Task brief: Of all the lines below, return only those starting with the line holding "Enable Material Preview" and going on through the line holding "This screenshot has width=1414, height=840.", exactly as written.

Data:

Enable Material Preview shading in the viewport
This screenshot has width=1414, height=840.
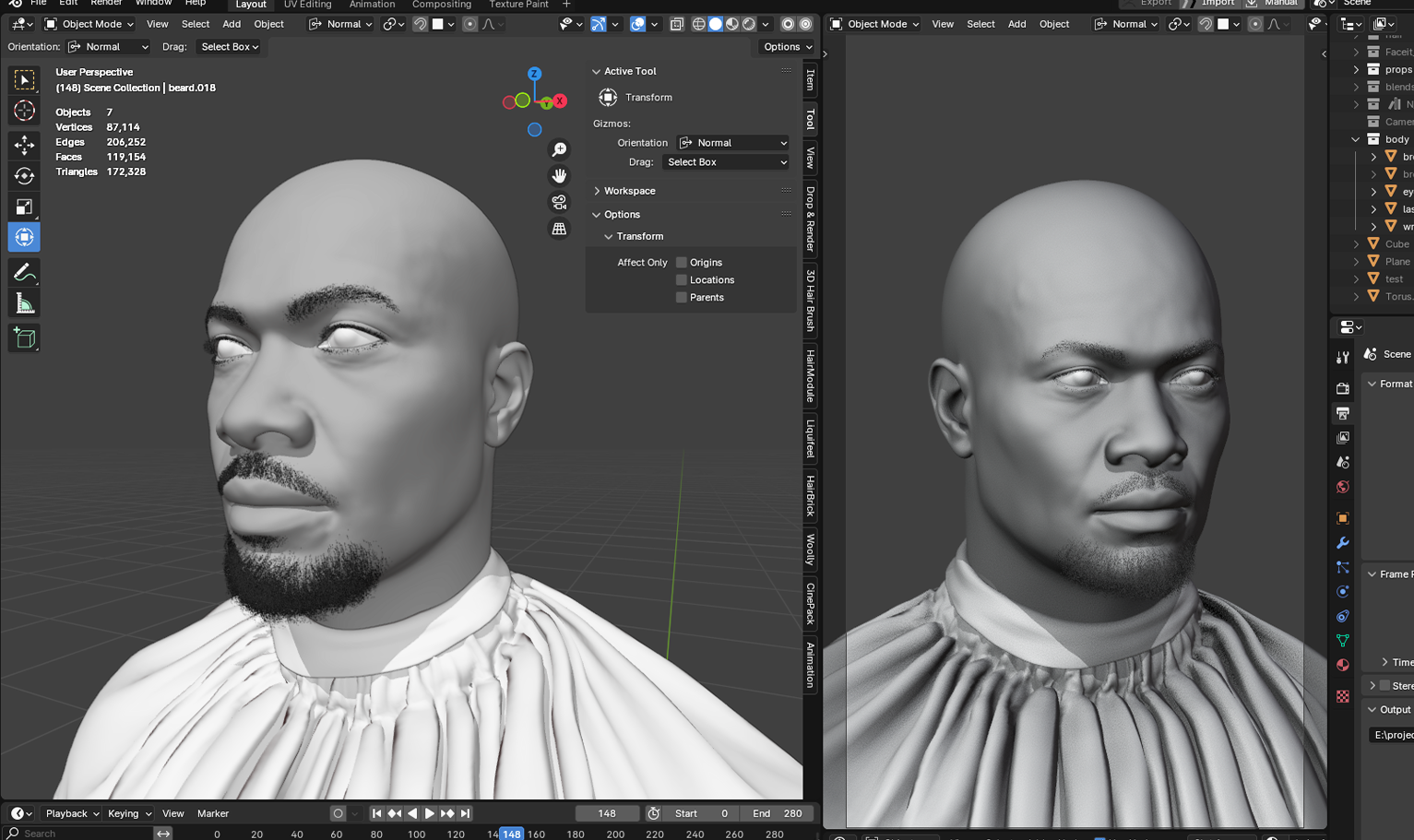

---

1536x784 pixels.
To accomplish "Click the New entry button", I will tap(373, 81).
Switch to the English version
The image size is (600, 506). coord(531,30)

* * *

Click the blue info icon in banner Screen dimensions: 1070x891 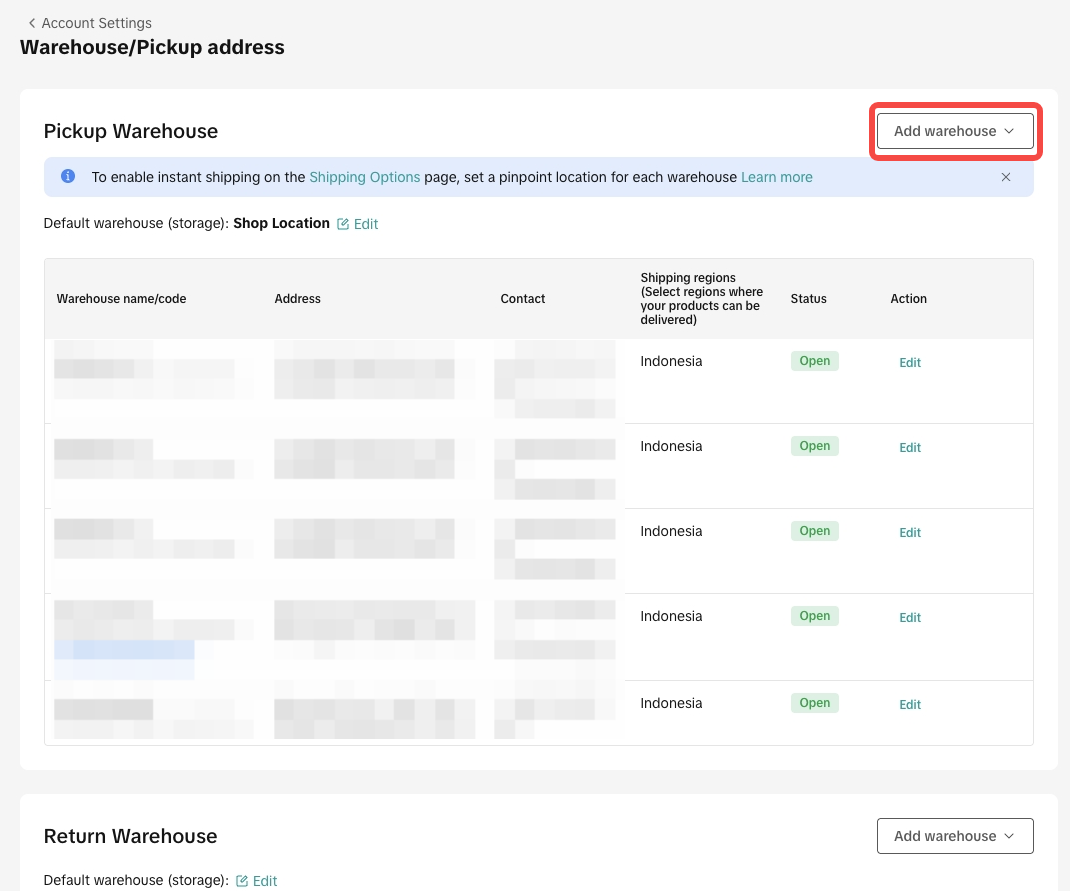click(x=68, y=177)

Output for this exercise:
Enable Material Preview shading in the viewport
This screenshot has width=1414, height=840.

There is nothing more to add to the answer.